One of the interesting aspects of traveling is learning how to accomplish tasks we never think of. How to find an internet café. Where to pay the light bill. What happens when there is no water.
Or –- how to deal with the garbage.
In Melaque, I bag up my garbage and place it in what looks like a very inefficient charcoal grill (to keep the scavenging animals away from the bag -- even though the clever grackles are very good at untying knots). The garbage truck then picks it up in the morning. Six days a week. Great service. And I never have to think about it.
On my first day in Pátzcuaro, Felipe told me that is not the way things are done here. I need to listen for the cow bell.
At first, I thought this was the highlands equivalent of a snipe hunt. A little ribbing of the new guy.
It turns out, that is exactly what I needed to listen for. The garbage truck drives through the neighborhood. And like a reenactment of the Monty Python "Bring Out Your Dead" skit, the neighbors drag out their garbage bags that are then tossed in the truck -- and driven off to wherever the garbage is buried in Pátzcuaro.
The alternative is to take the garbage into town and navigate through the local market with your bags in search of the Holy Dumpster.
I opted to wait for the peal of the bell. But, in the four weeks I have been here, I never heard it toll for me. I suspect I was either away from the house on my trips or deep asleep in bed when the truck came by.
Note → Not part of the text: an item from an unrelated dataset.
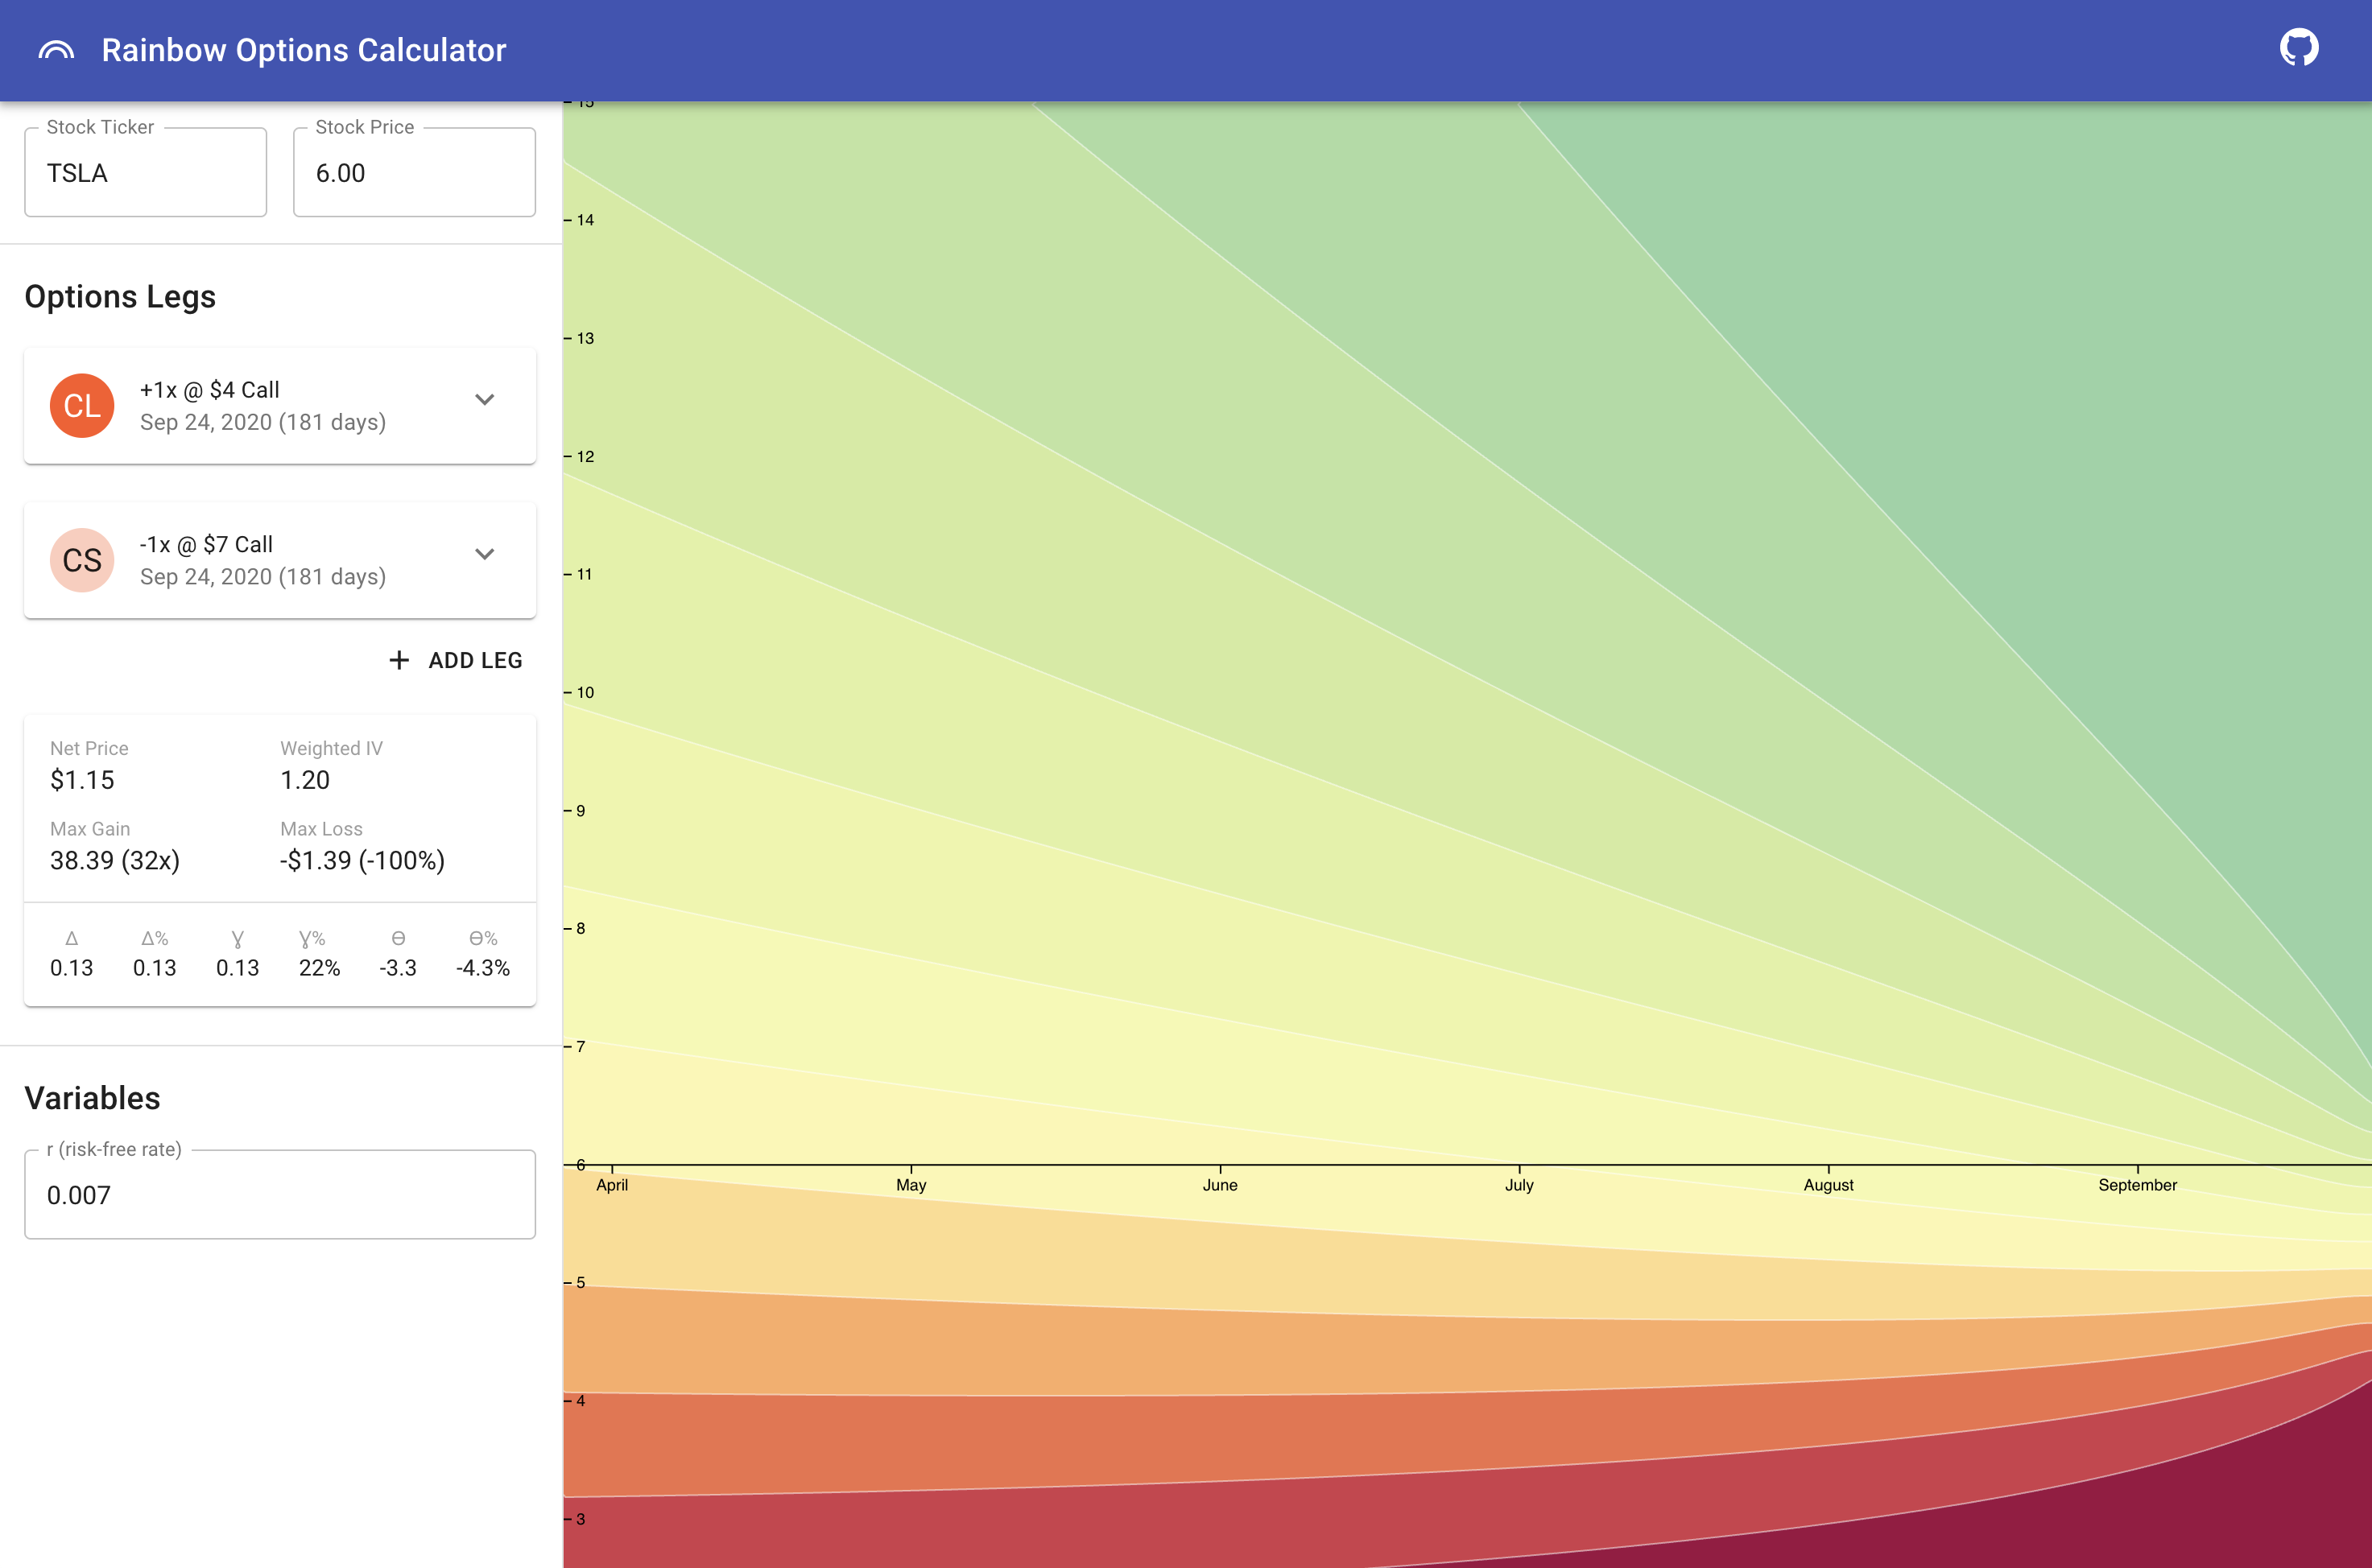
Task: Click the Net Price value $1.15
Action: point(82,780)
But not Tuesday morning. Well, I was still in bed because I had been on the telephone until 2 AM. Let’s just call it my Martha Mitchell period.
For some reason I woke up around 7:30 and heard a bell. Not one of the many church bells. The garbage bell. I had seen the truck around town. So, I knew the sound. But I was certainly in no position to run out the door.
I grabbed my shorts, a shirt, and my sandals. Dug the door keys out of my long pants. And dashed down the stairs to grab the two bags of garbage in the atrium. Fumbled with the front door lock. And rushed down the street to where the neighbors were gathering with their respective body bags.
I caught a glimpse of myself in a car window. I looked like some crazed Santa Claus on vacation in the Caribbean -- who could not leave his work behind.
And, of course, the next door neighbors, who I had never met, were also bringing their garbage out at the same time. It was hardly an Emily Post moment. But we introduced ourselves, chatted a bit, and went our respective ways.
It was a good overture for the day. Because I have started winding down for my eventual departure on Thursday morning.
Today was the day I was lunching with Felipe and Lady Zapata. To thank them not only for the use of the condominium, but for their perfect host manners. They were always available with information when I needed it. But they let me follow my own nose for adventure during August. They are grand people.
I also made my rounds in the Grand Plaza. Several people greeted me by name. I stopped by the last performance of The Importance of Being Earnest. The cast was lunching with the audience members. It gave me a good opportunity to see several people I have met during my month here in Pátzcuaro. People who have helped me feel part of the local social scene.
And that is going to make my assessment of what I want to do next in Mexico both easier -- and a bit more difficult.
But that is a topic for another post. Maybe later in the week.
For now, I have one more visit to make to Santa Clara de Cobre. And when I have shared my experience there, I will be on the road to Melaque.